S'adressant au président, il a souhaité que la commission des affaires sociales continue à publier des « schémas » pour expliquer les différents financements.

M. Jean Delaneau, président, a observé que le rapport de M. Charles Descours était un rapport « quasi comptable » et qu'il portait non pas sur l'application des trente-cinq heures, mais sur le seul sujet de leur financement.

Répondant à M. Alain Vasselle, il a rappelé que les rapports de la commission comportaient déjà de tels «schémas» et qu'il était avant tout nécessaire que le Gouvernement simplifie les différentes « tuyauteries ».

En réponse à MM. Philippe Nogrix et Alain Vasselle, M. Charles Descours, rapporteur, s'est montré soucieux du respect des compétences des différentes commissions, gage de l'efficacité des travaux du Sénat. Si l'analyse de la situation du FOREC est à l'évidence au coeur des compétences de la commission des affaires sociales, la question des trente-cinq heures dans la fonction publique de l'Etat et la fonction publique territoriale relève, sans nul doute, de la compétence de la commission des finances qui ne manquera pas de prendre les initiatives qui s'imposent dans ce domaine crucial pour la préparation du budget 2002.

Il a précisé qu'il lui apparaissait souhaitable d'étudier également la fonction publique hospitalière, qui doit passer aux trente-cinq heures en 2002. Le coût, estimé à 12 milliards de francs, rejaillit directement sur les dépenses hospitalières et sera l'un des sujets les plus importants de la prochaine loi de financement de la sécurité sociale.

Répondant à Mme Marie-Madeleine Dieulangard, il a observé que la différence entre la « ristourne Juppé » et la « ristourne Aubry » tenait à la nécessité de compenser aux entreprises le surcoût des trente-cinq heures, dans le cadre de la loi RTT, tandis que la « ristourne Juppé » n'était assortie d'aucune obligation.

Il a précisé que l'effet de la décision du Conseil constitutionnel du 28 décembre 2000 devait être relativisée : sans elle, le déficit 2000 serait de 10 milliards de francs et le déficit 2001 resterait compris entre 11 et 17 milliards de francs.

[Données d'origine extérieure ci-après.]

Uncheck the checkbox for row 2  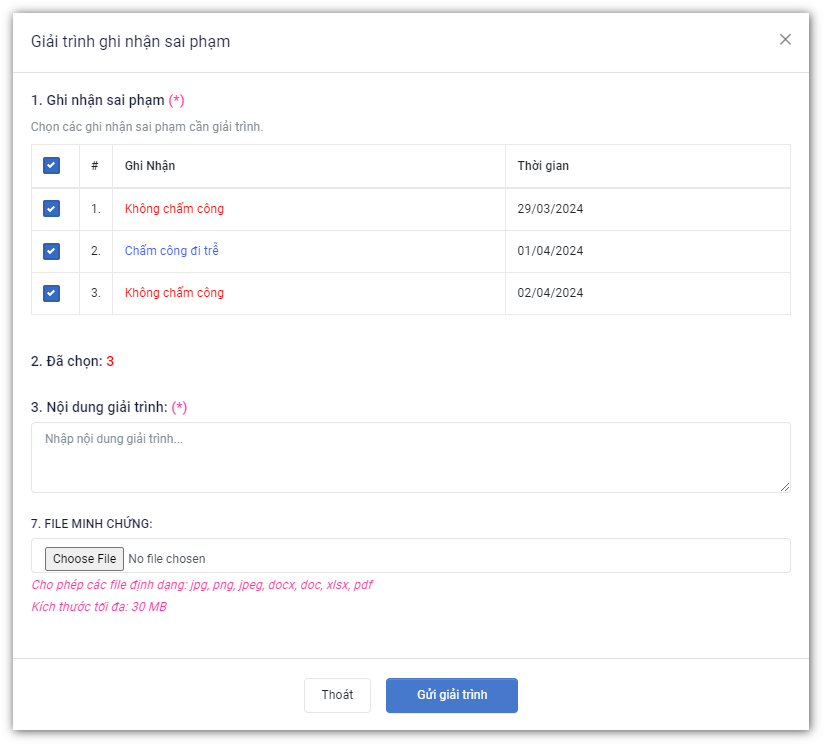[51, 251]
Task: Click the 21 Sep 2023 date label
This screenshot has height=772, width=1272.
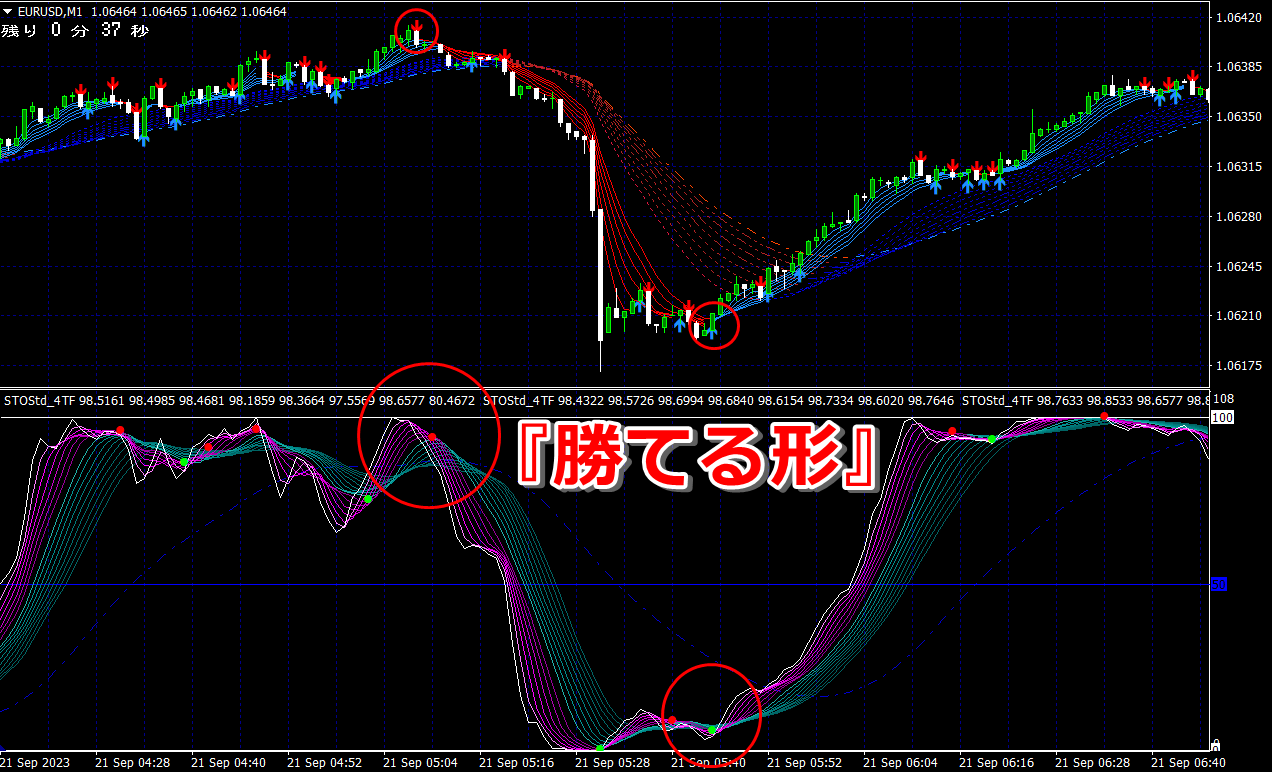Action: pyautogui.click(x=35, y=763)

La commission a décidé d'autoriser la publication de la communication de M. Charles Descours sous la forme d'un rapport d'information .

M. Jean Delaneau, président, a précisé qu'un document provisoire serait rapidement disponible puis joint aux autres communications des rapporteurs des lois de financement pour la publication définitive d'un rapport d'information unique mi-juin.